= TEXT EXTRACT =
+++++

The One unilaterally determines the World in-the-last-instance as mixture of thought and world on one hand, and as their transcendental separation and synthesis, on the other hand. Or in other words, the One gives philosophy without philosophy in turn giving the One. The One is necessary, though insufficient, for philosophy (because philosophy requires a decision as well). Non-philosophy begins by submitting philosophy, taken as a material, to this determination-in-the-last-instance which it denies. Yet if philosophy is already really submitted to this unilateral determination, if the One is already really foreclosed to philosophical concepts and the decisions that determine them, then why do we need non-philosophy? The answer is that non-philosophy seeks to suspend philosophy’s self-declared sufficiency to the One, so as to render the decisional structure inoperative. Once inoperative, the philosophy becomes a pure material without prescribed or authorized use.

Vision-in-One, Cloning, and the Force (of) Thought

Again, if this foreclosure is already really operative on philosophical decision, then how does non-philosophy submit the latter to the former? How can it claim to do what is already accomplished? The answer is that, while the One is already really foreclosed to philosophy, non-philosophy accomplishes the transcendental effectuation of this foreclosure: it registers this foreclosure within the transcendental apparatus of philosophy itself. It does this by beginning from the One, by installing itself in the position of the One’s separation, so as to see philosophy in view of its unilateral duality. This unilateral gaze upon philosophy is called vision-in-One. Yet far from pretending to ‘be’ the One, to see for it or speak for it, vision-in-One sees philosophy according to the One or ‘alongside’ the One. For this reason, the vision-in-One is operative at a transcendental level, it is like a ‘clone’ of the One, or a transcendental organon that attaches itself to philosophy without synthesis.

Non-philosophy accomplishes this by locating the illusory One of synthesis presupposed by philosophy within a given decision, taken as occasional cause (or sufficient but non-necessary condition of non-philosophical thought). It then separates from the illusory One the One (in) itself, or the Real in-One, and installs itself as this separation which constitutes a transcendental horizon for philosophy itself. Non-philosophy thus clones the immanence hybridized in philosophical decision, so as to effectuate its transcendental foreclosure. This amounts to a kind of intervention upon a decision that registers within it that which was already the case, but which decision had to deny. This transcendental registration of real foreclosure is accomplished by ‘cloning’ the One-as-concept of the decision, in the form of a non-conceptual symbol for the One-without-concept. The decision in question, now placed under the transcendental sign of real foreclosure, is alleviated of its illusory sufficiency to the Real, and is instead seen-in-One as unilaterally given by the Real, without reciprocity.

+++++

= RECORDED DATA =

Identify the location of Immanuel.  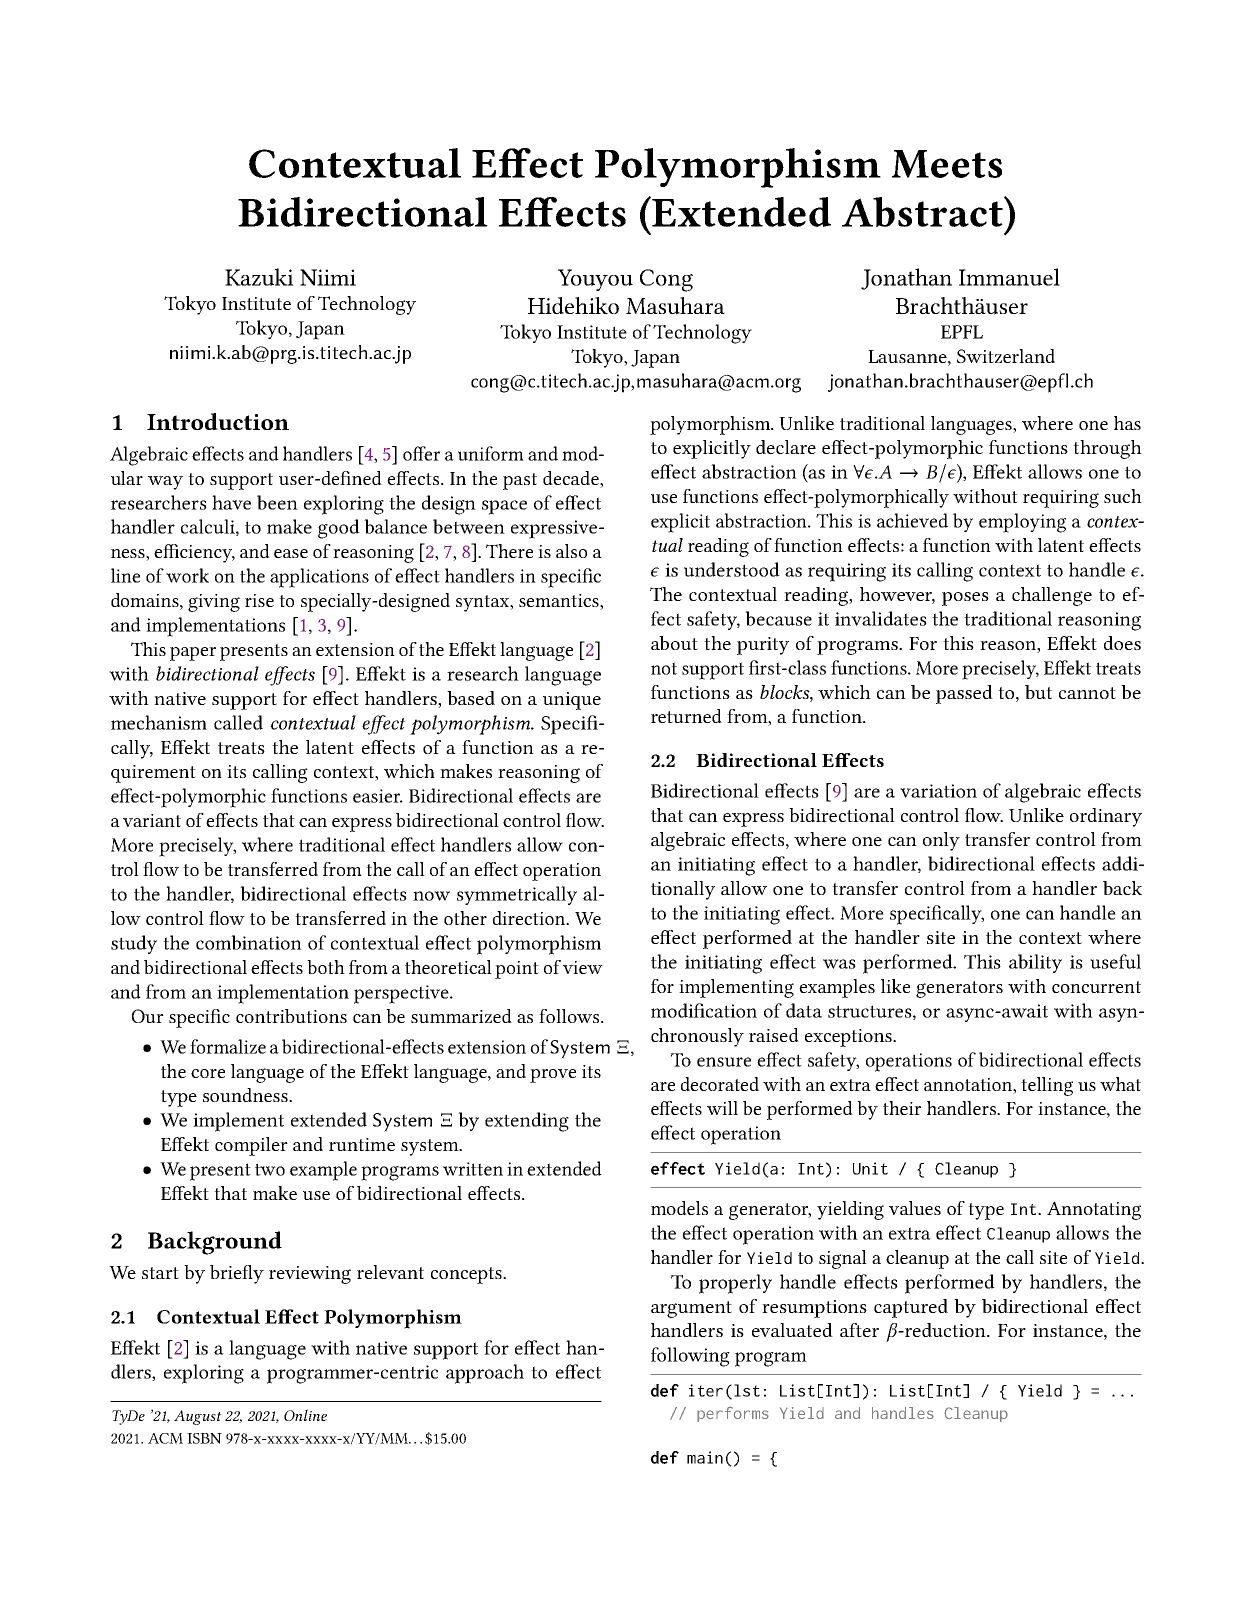
(1009, 277).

+++++

= TASK SET =
**a.** In the passage on non-philosophy, what name is given to the unilateral gaze upon philosophy?
**b.** Carry the passage on non-philosophy forward from its last sentence.
The lines have nothing to do with the passage on non-philosophy.

= ANSWERS PER TASK =
**a.** Vision-in-One.

**b.**
The transcendental effectuation of this unilateral duality, accomplished though a non-conceptual symbol cloned from the decisional amphiboly of the real and concept, is performed (without-performance) by non-philosophical thought as a transcendental organon that, unlike philosophical thought, which is always capable of transcending and encompassing itself through the meta-, is more like the force (of) thought (without thought), a thought according to the real, acting on behalf of the real, rather than a thought that is of the real according to itself and on behalf of itself. While non-philosophical thought is still thought, it is, as force (of) thought, not a thought of or about anything worldly, but a kind of force exerted by thought that enacts or registers the separation of the One from itself and the world.

Using Philosophy According to the Real (Unified Theory of Philosophy and Science, and Effective Utopia)

The suspension of decisional sufficiency is univocally applicable to all philosophical decisions, and hence constitutes a kind of universalized syntax (or uni-tax) capable of translating all philosophical concepts in-the-last-instance. This is not a translation of one philosophy into another, but rather, a translation of any and all philosophy according to the Real, a universal decipherability or legibility seen-in-One. There is thus no universal philosophical language, but only a universalization and generalization of philosophical lexicons as materially equivalent for thought, insofar as they are given-in-the-last-instance by the Real and according to the Real. This material equivalence is also that of use, insofar as the materials yielded by all decisions, once suspended, become equivocally determined according to the Real.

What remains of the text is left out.